-- TEXT BLOCK --

Horses

They're dangerous and scary! Their teeth are too big. They're heavy animals; that combined with their humongous feet hooves means they have almost unlimited killing power.

If you "spook" them or stand behind them, they might get startled and throw or kick you and there's a good chance that you'll die. That level of douchebaggery is unacceptable. Horses are like a shell shocked Vietnam veteran who doesn't realize the war is over and winds up punching his wife in the face in the midst of a vivid battlefield flashback. They are DANGEROUS and they are UNSTABLE. You can't fucking trust them. You startle them for like a second, and they kick out your friggin face. What the hell kind of reasonable reaction is that?

They are so much like Lenny form "Of Mice and Men": brute force bundled with an uncanny degree of retardation. They'll murder you with all the feebleminded innocence of a six year old. And I ain't tryin to get killed by no grade-schooler.


Cats 2

I am damn angry about the many feral cats that roam around our area. There are so many of them sneaking and skulking about, I've lost count of them. There is a large wooden shed near here and the feral cats use the shed to shelter in and, of course, to breed copiously.

-- EXTRACTED DATA --
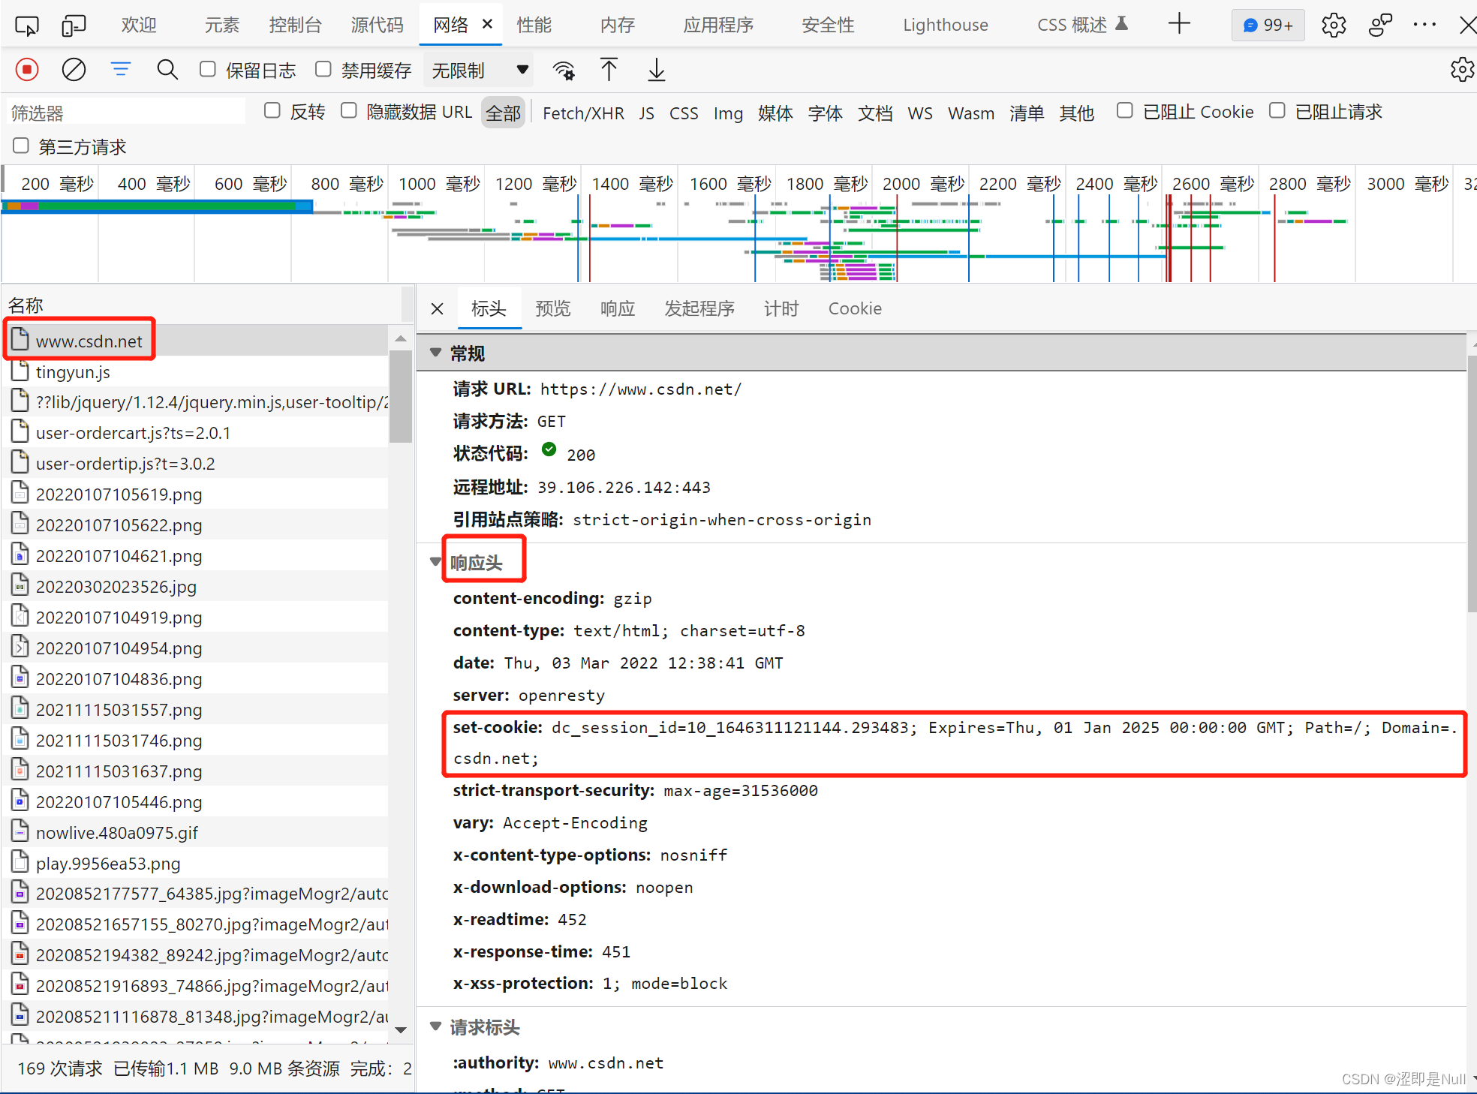
Task: Collapse the 响应头 section
Action: [436, 562]
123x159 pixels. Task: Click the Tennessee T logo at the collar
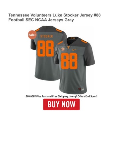click(x=69, y=48)
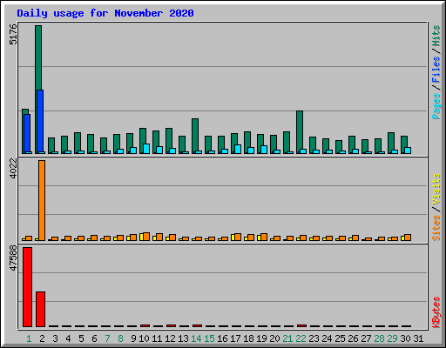446x348 pixels.
Task: Click the red KBytes bar for day 2
Action: pos(40,309)
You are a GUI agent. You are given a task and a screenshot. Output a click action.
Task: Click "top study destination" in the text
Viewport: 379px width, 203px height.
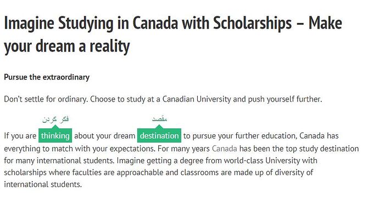pyautogui.click(x=322, y=149)
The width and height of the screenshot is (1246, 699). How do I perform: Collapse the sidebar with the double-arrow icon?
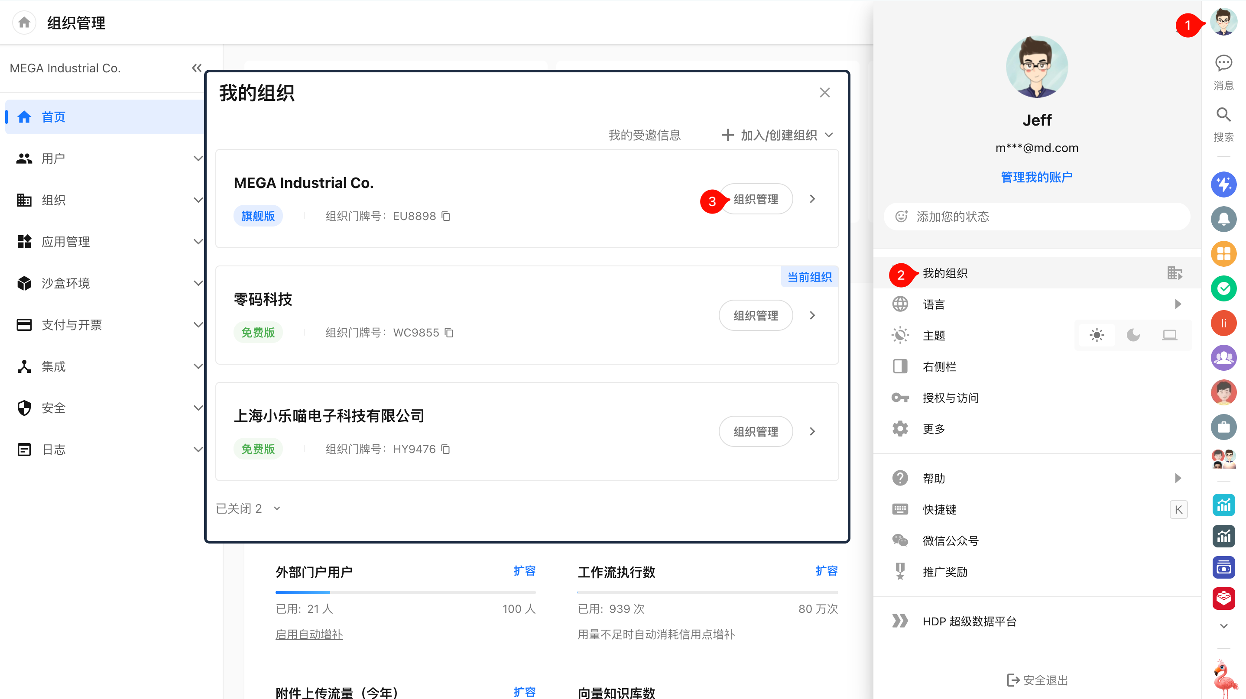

-- AIM 1 --
In the text on horses and feral cats, what do the feral cats use the large wooden shed for?
-- AIM 2 --
Copy the passage of the text on horses and feral cats from "They're dangerous and" up to and including "unlimited killing power.".

-- TASK ANSWER 1 --
They use it to shelter in and to breed.

-- TASK ANSWER 2 --
They're dangerous and scary! Their teeth are too big. They're heavy animals; that combined with their humongous feet hooves means they have almost unlimited killing power.